Haberland: Pauline


Christoph Hamann: 
Der romantische Tod auf der Barrikade.
Zu Benno Haberlands Novelle »Pauline«.


Am Vorabend ihrer Hochzeit mit dem Maler Franz beobachtet Pauline, die Tochter eines schon verstorbenen Leutnants, aus dem Landhaus an den Elbe, wo sie mit ihrer Mutter lebte, eine Menschenmenge, die nach Dresden strebte. Dort war die Revolution ausgebrochen an der sich, so ihre Ahnung, ihr Franz, seit jeher ein Freigeist, beteiligt war. Pauline schließt sich dem Zug an und findet ihren „geliebten Franz“, einen „Jüngling mit rabenschwarzen Lockenhaupt“, auf den Barrikaden kämpfend in dem Moment, als er tödlich vom Gegner getroffen stirbt. Statt mit ihr „hat er sich mit dem Tode vermählt“.
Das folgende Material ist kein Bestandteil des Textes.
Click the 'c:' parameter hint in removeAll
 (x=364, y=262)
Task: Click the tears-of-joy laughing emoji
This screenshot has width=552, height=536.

Verzweifelt über den Tod ihres Geliebten kämpft sie unerschrocken an seiner Stelle, „man fühlt“ auf der Barrikade eine „heilige Scheu vor dem kühnen Weibe.“ Sie verhindert auch die Bergung des Leichnams ihres Franz und „will mit ihm begraben sein“. In einem angreifenden Offizier erkennt Pauline ihren Bruder und erschießt ihn und wird unmittelbar darauf selbst von drei Kugeln getötet. Der Angriff der Soldaten wird zurückgeschlagen. Die Kämpfer bekränzen die „heiligen Leichen mit grünen Zweigen und legten sie zur Ruhe“:

Vertiefung: literarisches Motiv  der romantische Tod

Wie zwei Jahre später Ludwig Köhler (Ludwig Köhler: Tochter der Barrikaden) verarbeitet Haberland die historisch verbürgte Geschichte des Dienstmädchens Pauline Wunderlich. Er entpolitisiert und romantisiert die Handlung jedoch und macht aus dem Barrikadenkampf eine Familien- und Liebestragödie. Pauline folgt dem Geliebten nicht an den Altar, sondern in der Tod und ist mit ihm vereint im Grab. Sie gibt aus Verzweiflung ihr Leben für die Ideen und den Tod das Mannes hin. Dieses romantische Motiv wurde in der zeitgenössischen Presseberichterstattung häufig aufgegriffen, um dem Barrikadenkampf, so ein Bericht von 1849, den Anstrich von Romantik zu geben. Die historische Frauenforschung erkennt in diesem Motiv eine dezidiert männliche Wahrnehmung und Interpretation des historische Ereignisses. Die Frau folge dem Mann bedingungslos, wohin auch immer. Wie die Unterlagen des Strafprozesses gegen Pauline Wunderlich zeigen, war aber Rache für den Tod des Geliebten tatsächlich ein Motiv für sie. Anders als die Novelle es darstellt, suchte Pauline Wunderlich aber nicht den Tod, sondern floh nach der Niederlage. 


H.B[enno] Haberland, Pauline. Eine Novelle, in: Frauen-Zeitung, Nr. 7, 2.6.1849.
Christoph Hamann: Geschlechterbilder. Frauen auf den Barrikaden 1848/49 – historische Fakten und politische Rezeption, in: Jahrbuch der Hambach-Gesellschaft, 31 (2024), S. 147-174.